• Exercise: All lines from the one bearing "1200x853 pixels. Task: Click" through the end of the data below must be printed exactly as they stand, with pictures removed.

• Given records:
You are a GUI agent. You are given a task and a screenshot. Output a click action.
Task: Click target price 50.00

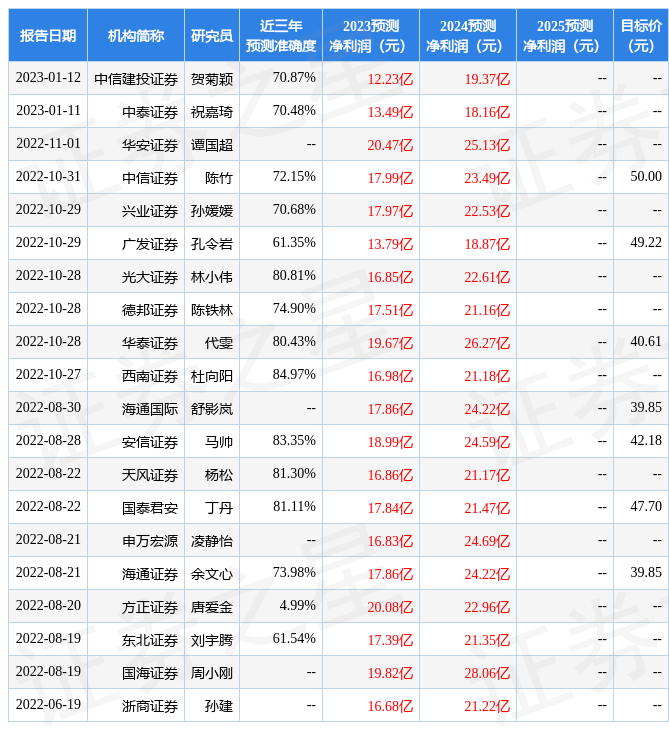[645, 177]
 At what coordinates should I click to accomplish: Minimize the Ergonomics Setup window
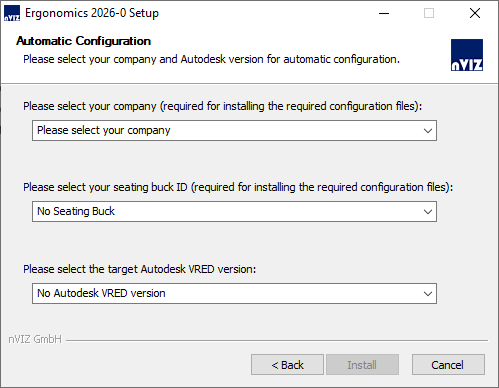(x=384, y=13)
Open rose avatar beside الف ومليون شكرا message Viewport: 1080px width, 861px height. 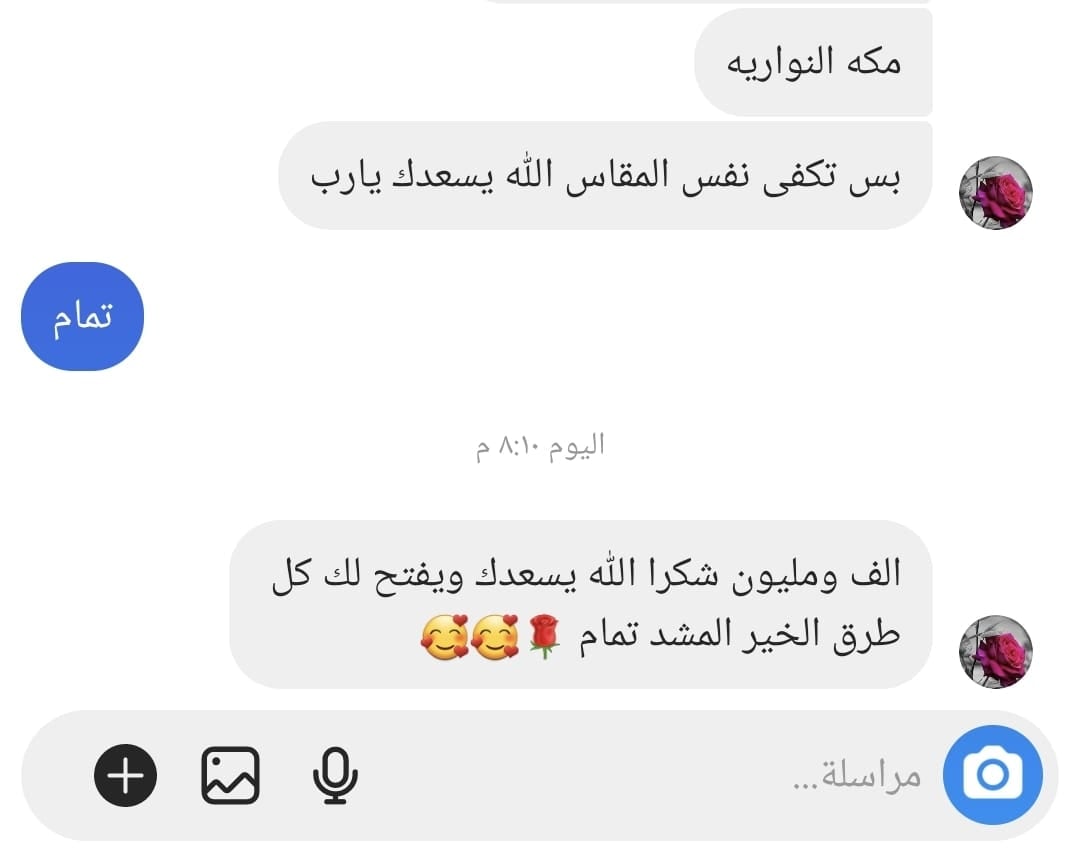coord(995,652)
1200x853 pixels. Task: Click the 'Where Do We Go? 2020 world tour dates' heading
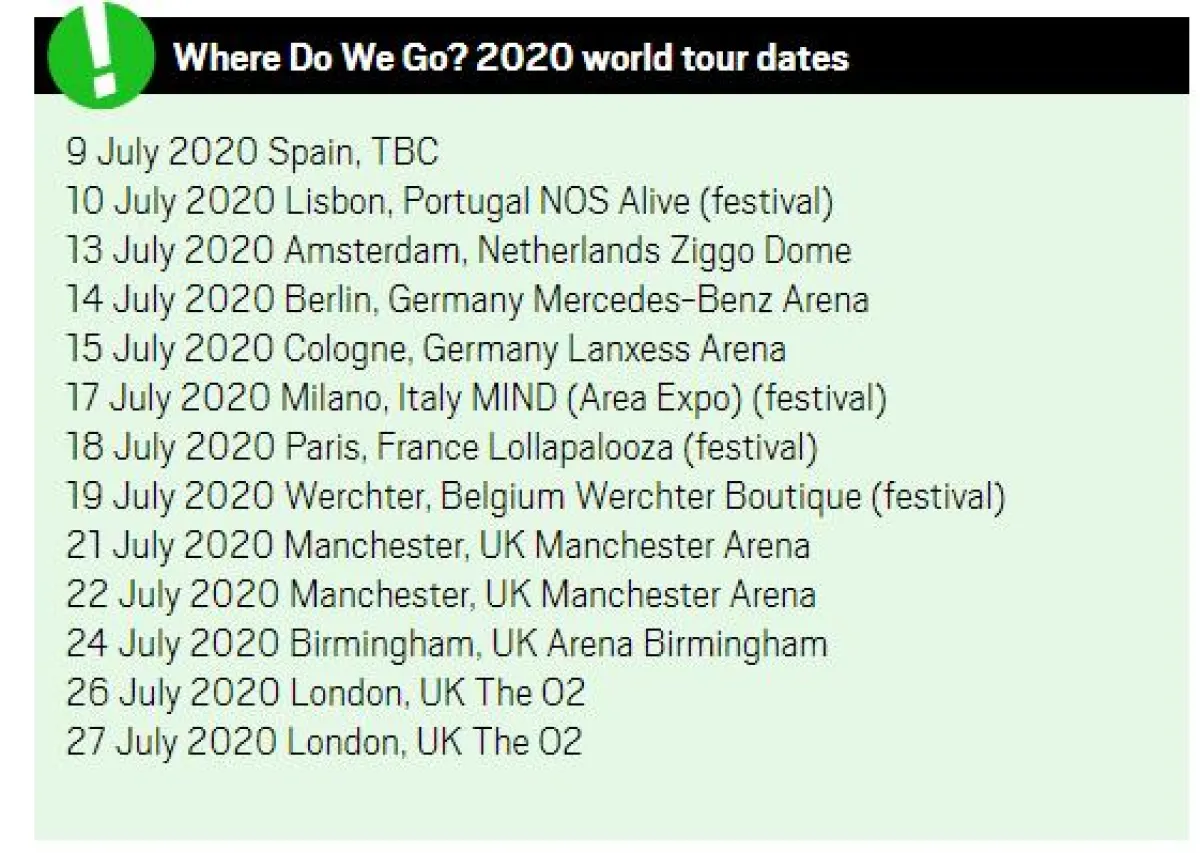pyautogui.click(x=511, y=57)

• Output for this task:
1200x853 pixels. Task: Click the 'Where Do We Go? 2020 world tour dates' heading
pyautogui.click(x=511, y=57)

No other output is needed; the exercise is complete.